Tuesday, September 16, 2014

The object itself is the truth


Why do modern philosophers sometimes call a necessary condition of existence defined as truth a “bias” in defining the truth?---beginning with Nietzsche. As if the truth resides beyond existence, and as if necessity is not truth. The truth is the object itself in existence, the truth is not primarily the definition of the object. Philosopher's seem to have wanted to show the relativity of truth by saying we bias the truth by making something true when it is “only” a necessity of living. That is not bias, the truth is in the object of existence. "Being" is a living object, not a spiritual definition, Godhood is a living object, or objects, supermaterial but nevertheless an object. Yes, this makes philosophy and theology look like hypertrophied word games and definitions, but that is mostly what they are.

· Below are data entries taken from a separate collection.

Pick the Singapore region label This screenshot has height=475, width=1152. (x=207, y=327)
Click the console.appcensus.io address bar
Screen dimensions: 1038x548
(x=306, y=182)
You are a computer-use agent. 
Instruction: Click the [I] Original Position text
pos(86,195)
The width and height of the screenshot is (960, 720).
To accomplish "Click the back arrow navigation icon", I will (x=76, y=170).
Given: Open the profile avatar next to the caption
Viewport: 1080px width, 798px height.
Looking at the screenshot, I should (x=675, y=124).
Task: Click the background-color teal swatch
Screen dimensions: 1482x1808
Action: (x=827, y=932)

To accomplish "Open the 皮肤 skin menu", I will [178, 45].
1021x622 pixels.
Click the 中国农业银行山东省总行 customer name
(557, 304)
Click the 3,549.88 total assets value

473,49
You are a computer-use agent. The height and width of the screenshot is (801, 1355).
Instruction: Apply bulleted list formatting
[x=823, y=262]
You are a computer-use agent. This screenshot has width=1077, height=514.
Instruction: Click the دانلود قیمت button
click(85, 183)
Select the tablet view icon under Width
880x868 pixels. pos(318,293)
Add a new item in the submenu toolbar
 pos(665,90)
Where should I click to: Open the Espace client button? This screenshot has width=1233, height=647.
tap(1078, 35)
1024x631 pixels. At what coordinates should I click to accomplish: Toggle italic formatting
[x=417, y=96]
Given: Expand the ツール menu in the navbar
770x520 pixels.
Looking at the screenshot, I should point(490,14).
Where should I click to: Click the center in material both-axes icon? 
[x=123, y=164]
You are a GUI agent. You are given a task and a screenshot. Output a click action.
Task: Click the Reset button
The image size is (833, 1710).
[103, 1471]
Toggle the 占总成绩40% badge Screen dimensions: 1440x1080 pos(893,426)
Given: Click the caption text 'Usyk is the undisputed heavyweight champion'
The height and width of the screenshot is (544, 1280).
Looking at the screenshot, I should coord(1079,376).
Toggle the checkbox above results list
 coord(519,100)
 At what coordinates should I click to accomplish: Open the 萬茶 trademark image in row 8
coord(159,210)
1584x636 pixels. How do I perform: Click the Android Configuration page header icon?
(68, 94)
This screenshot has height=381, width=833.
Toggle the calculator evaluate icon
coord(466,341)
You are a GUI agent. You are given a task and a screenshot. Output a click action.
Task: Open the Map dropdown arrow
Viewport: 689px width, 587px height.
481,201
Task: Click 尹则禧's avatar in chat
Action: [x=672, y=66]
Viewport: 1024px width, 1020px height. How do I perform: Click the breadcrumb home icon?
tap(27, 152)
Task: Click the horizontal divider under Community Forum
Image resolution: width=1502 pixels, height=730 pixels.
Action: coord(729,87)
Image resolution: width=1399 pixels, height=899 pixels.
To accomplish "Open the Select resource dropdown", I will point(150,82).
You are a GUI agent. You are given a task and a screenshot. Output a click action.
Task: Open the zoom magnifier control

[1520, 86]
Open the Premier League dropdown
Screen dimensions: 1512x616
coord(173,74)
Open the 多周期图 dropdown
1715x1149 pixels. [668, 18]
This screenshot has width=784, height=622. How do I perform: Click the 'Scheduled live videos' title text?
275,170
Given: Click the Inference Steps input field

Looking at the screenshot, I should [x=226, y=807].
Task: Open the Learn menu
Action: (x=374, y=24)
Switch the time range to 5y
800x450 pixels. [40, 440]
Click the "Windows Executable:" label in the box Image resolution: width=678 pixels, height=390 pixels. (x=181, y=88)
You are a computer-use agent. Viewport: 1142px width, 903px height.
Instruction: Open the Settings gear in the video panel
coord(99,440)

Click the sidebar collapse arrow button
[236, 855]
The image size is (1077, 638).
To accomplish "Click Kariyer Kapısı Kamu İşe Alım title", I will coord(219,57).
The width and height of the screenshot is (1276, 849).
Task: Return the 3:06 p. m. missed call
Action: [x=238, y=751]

Godhood is a material/supermaterial object evolved to at the zenith of evolution. Godhood is not merely a sacred word, a mathematical form or axiom of Godhood. The supreme object Godhood itself is the truth. Even energy forces, atoms etc, can be seen as primitive material objects which in some cases evolve to become biological objects, etc.. And these objects do exist outside of our mind seeing them, although we usually see only semblances of the object depending on the level of the evolutionary development of our senses. A frog will see less of an object than we do, but a God will see far more. As we evolve---if we evolve---into higher species we will see more of the reality of the objects outside of our minds.

Does this mean that we cannot find the truth from a priori “pure reasoning” without sense experience? We can rattle around a bit and sometimes arrange definitions of the truth better to understand it, as I am doing here, but it all originates in the sense experience of our bodies which create the mind etc. as the seeing aspect of our object bodies. Can our minds alone ever define the truth of our object bodies? The mind is never alone or outside of the senses of the body which develop the mind and develop the idea of pure reasoning, so our mind at this stage of evolution probably cannot completely or wholly define the body it resides within. But with the continued evolution of our bodies, and with technology that extends our mind's abilities, we may get there.

Perhaps when we evolve to the level of Godhood then the mind attained with Godhood may see the absolute truth of the object-body it resides within, as well as the truth of other objects outside of itself.